Do I really need all ten of these, or can I skip some?

Items 1–5 are non-negotiable — MFA, password manager, backup, patching, endpoint protection. Items 6–10 scale with business size and risk. A sole trader with no employees doesn’t need quarterly phishing simulations; a 30-person professional services firm absolutely does. Cyber insurance makes more sense as revenue grows.

Is antivirus enough, or do I need EDR?

For a business of fewer than five people with no regulated data, good antivirus (even Windows Defender, kept current) is probably sufficient. Above that, or for anyone handling client financial or health data, EDR is the right call. The gap between the two matters most during a novel attack that doesn’t match existing signatures.

What about compliance frameworks — Cyber Essentials, ISO 27001, SOC 2?

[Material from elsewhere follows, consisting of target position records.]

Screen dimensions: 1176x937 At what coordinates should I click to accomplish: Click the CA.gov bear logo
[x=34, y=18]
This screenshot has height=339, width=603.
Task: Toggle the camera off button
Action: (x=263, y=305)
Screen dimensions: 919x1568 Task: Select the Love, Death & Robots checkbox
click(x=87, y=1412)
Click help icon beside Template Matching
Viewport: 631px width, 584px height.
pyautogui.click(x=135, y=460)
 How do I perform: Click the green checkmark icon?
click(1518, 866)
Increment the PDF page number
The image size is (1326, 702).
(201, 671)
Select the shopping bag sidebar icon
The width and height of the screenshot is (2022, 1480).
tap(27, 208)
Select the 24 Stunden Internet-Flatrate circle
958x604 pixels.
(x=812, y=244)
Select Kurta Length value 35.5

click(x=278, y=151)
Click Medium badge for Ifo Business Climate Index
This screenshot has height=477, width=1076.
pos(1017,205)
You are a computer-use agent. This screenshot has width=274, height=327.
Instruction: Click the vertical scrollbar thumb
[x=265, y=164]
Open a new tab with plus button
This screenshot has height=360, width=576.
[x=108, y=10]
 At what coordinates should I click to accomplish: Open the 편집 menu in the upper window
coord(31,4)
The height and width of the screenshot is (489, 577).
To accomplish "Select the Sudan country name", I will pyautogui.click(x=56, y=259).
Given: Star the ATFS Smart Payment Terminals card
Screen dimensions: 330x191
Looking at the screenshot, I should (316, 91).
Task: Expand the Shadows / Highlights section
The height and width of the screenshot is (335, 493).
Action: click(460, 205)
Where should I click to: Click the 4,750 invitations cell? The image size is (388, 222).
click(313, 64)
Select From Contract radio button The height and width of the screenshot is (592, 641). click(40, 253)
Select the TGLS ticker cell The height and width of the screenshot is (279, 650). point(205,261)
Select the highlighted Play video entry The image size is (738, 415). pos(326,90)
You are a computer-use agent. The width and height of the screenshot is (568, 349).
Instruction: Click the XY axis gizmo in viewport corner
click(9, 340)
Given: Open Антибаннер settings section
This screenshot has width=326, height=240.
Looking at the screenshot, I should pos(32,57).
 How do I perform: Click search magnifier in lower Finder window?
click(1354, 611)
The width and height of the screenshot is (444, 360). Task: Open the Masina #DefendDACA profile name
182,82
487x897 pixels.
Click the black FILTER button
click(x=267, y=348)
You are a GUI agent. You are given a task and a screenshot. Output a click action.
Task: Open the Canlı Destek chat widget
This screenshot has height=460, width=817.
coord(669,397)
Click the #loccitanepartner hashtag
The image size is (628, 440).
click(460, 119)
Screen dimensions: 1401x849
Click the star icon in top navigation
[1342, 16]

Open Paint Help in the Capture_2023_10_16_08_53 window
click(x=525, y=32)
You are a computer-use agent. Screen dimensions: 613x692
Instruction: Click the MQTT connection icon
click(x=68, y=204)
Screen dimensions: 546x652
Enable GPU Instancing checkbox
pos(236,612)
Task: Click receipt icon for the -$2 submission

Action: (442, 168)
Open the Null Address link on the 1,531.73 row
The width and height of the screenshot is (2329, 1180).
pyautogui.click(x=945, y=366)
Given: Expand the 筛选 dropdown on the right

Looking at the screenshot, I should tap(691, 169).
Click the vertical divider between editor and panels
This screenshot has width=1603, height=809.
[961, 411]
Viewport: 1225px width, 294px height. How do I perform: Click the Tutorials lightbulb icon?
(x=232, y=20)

These aren’t substitutes for this checklist; they’re more formal versions of it. Cyber Essentials is the UK baseline and is genuinely useful for small businesses. ISO 27001 and SOC 2 are substantially more work and generally only worthwhile if clients are demanding them. If you’re implementing this checklist well, you’re already 70% of the way to Cyber Essentials certification.

How often should I review this checklist?

Treat the control state as a running review. Monthly: confirm patches are current, confirm backups are running. Quarterly: review admin access, test a backup restore, run a phishing simulation. Annually: renew cyber insurance, review the incident response plan, audit password manager coverage. The goal is that none of this becomes a once-a-year scramble — it should be ongoing background hygiene.